In new research published in Energy & Environmental Science, chemical engineers from the University of Rochester, the Naval Research Laboratory, the University of Pittsburgh, and OxEon Energy detail the most recent update in the mission to generate fuel from seawater.
The research elaborates on a particular step in the conversion process, during which carbon dioxide is converted into monoxide. The new findings highlight the use of a potassium-promoted molybdenum carbide catalyst to complete this step.
"This is the first demonstration that this type of molybdenum carbide catalyst can be used on an industrial scale," says Marc Porosoff, assistant professor of chemical engineering at Rochester.
The Navy has invested in this process ever since 2014 when it was first suggested by a Naval Research Laboratory team led by Heather Willauer. Converting seawater into fuel would eliminate the need for oil and would allow for continuous operation.
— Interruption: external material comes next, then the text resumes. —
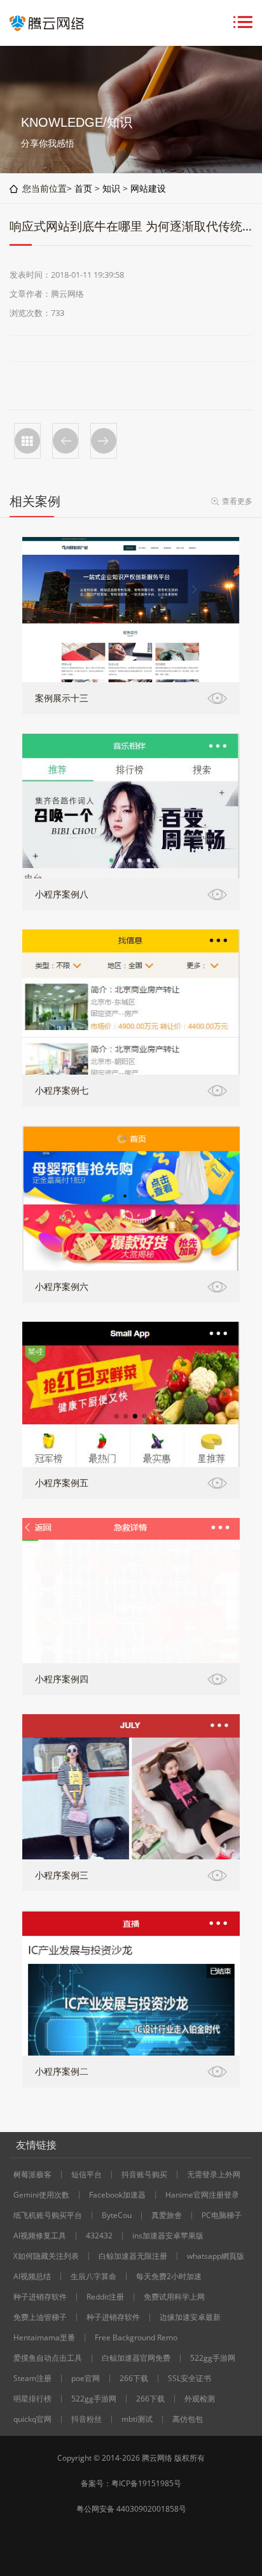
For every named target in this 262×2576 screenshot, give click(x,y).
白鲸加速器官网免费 (136, 2358)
The potassium-modified molybdenum carbide catalyst solves several problems that this project has been facing. First, it uses low-cost components necessary to first convert carbon dioxide into carbon monoxide via the reverse water-gas shift (RWGS) reaction. Second, it does not show any signs of deactivation under reaction conditions, as previous catalysts have.
Porosoff adds that the potassium acts to decrease the energy barrier related to the RWGS reaction, while the gamma-alumina makes sure the molybdenum carbide catalyst particles stay separated, which maximizes the surface area of the chemical reaction.
All in all, write the authors of the study, “experiments across the molecular, laboratory and pilot scales demonstrate that K-Mo2C/γ-Al2O3 is an economically-viable RWGS catalyst with promising future applications in the US Naval Research Laboratory's seawater-to-fuel process, downstream methanol synthesis and FT.”